_Il tuo obiettivo_: Per favore, ricopia per intero l'estratto sulle decisioni della Banca centrale europea, identico all'originale.

_Estratto della fonte_:
--------------------
La Banca centrale europea ha mantenuto il tasso sulle operazioni di rifinanziamento stabile all’1,50%, preannunciando il varo di un nuovo programma di acquisto di titoli obbligazionari (covered bond) e due prossime operazioni con le quali fornirà liquidità a tasso fisso a 12 mesi (in ottobre) e a 13 mesi (a dicembre) a tutte le banche europee che ne faranno richiesta. Jean-Claude Trichet non dà ascolto a chi chiedeva di tagliare il costo del denaro, ma fa la sua parte, come la Banca d’Inghilterra (che lascia a sua volta i tassi fermi, allo 0,5%, ma riprende a comprare bond per 75 miliardi di sterline) e come la Federal Reserve (che venderà 400 miliardi di dollari di titoli a breve detenuti in portafoglio per acquistare altrettanto titoli a lunga scadenza e che ha fatto sapere di essere pronta ad adottare nuove “misure straordinarie” se la situazione lo richiederà).
--------------------
_Dati_:
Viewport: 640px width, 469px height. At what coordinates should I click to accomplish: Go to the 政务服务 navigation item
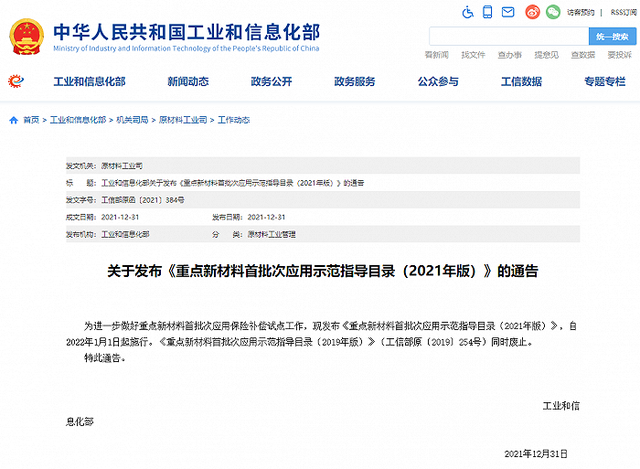coord(355,81)
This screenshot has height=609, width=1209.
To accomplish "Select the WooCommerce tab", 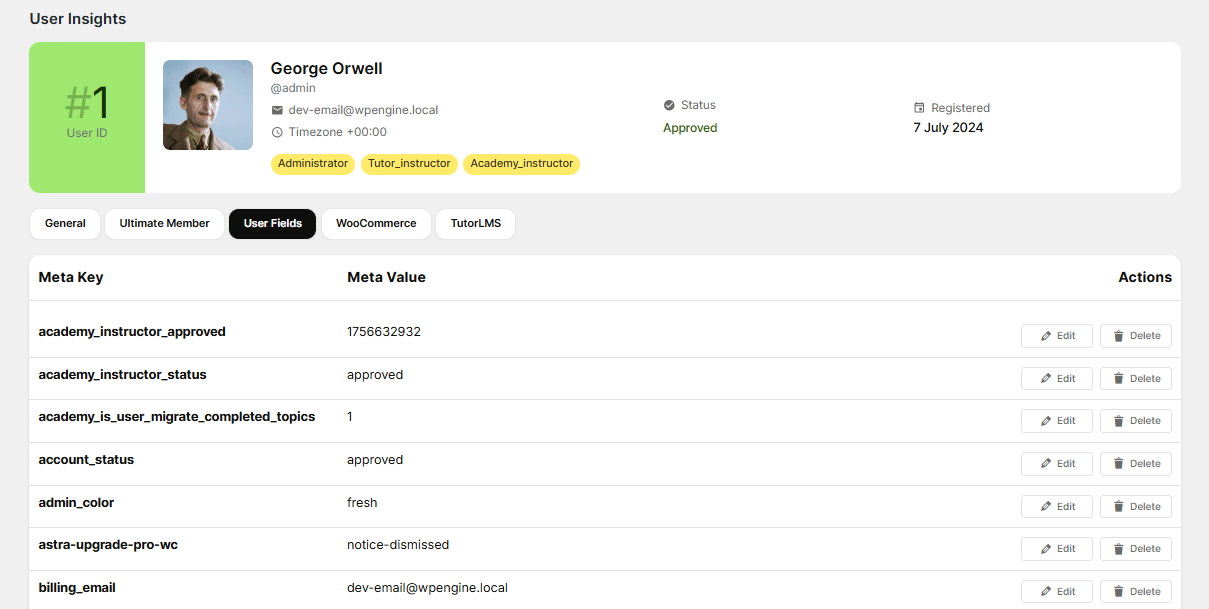I will (376, 224).
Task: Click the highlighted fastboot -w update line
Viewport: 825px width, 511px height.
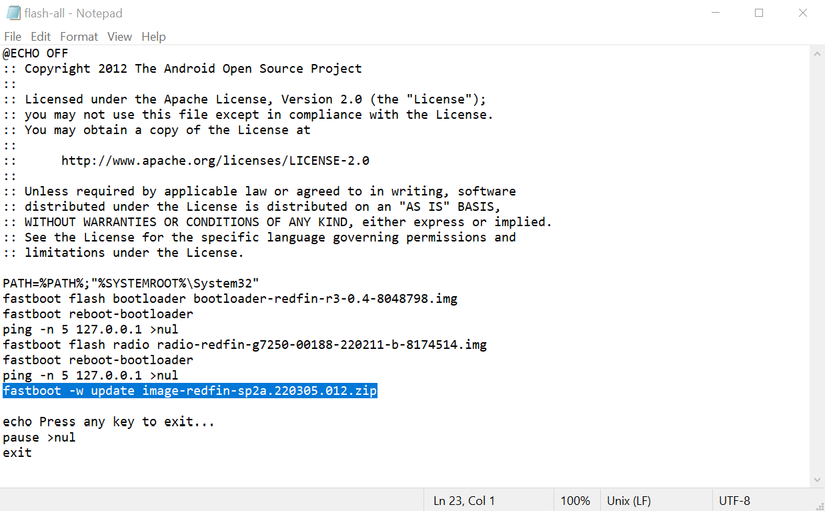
--------------------
_La tua risposta_:
La Banca centrale europea ha mantenuto il tasso sulle operazioni di rifinanziamento stabile all’1,50%, preannunciando il varo di un nuovo programma di acquisto di titoli obbligazionari (covered bond) e due prossime operazioni con le quali fornirà liquidità a tasso fisso a 12 mesi (in ottobre) e a 13 mesi (a dicembre) a tutte le banche europee che ne faranno richiesta. Jean-Claude Trichet non dà ascolto a chi chiedeva di tagliare il costo del denaro, ma fa la sua parte, come la Banca d’Inghilterra (che lascia a sua volta i tassi fermi, allo 0,5%, ma riprende a comprare bond per 75 miliardi di sterline) e come la Federal Reserve (che venderà 400 miliardi di dollari di titoli a breve detenuti in portafoglio per acquistare altrettanto titoli a lunga scadenza e che ha fatto sapere di essere pronta ad adottare nuove “misure straordinarie” se la situazione lo richiederà).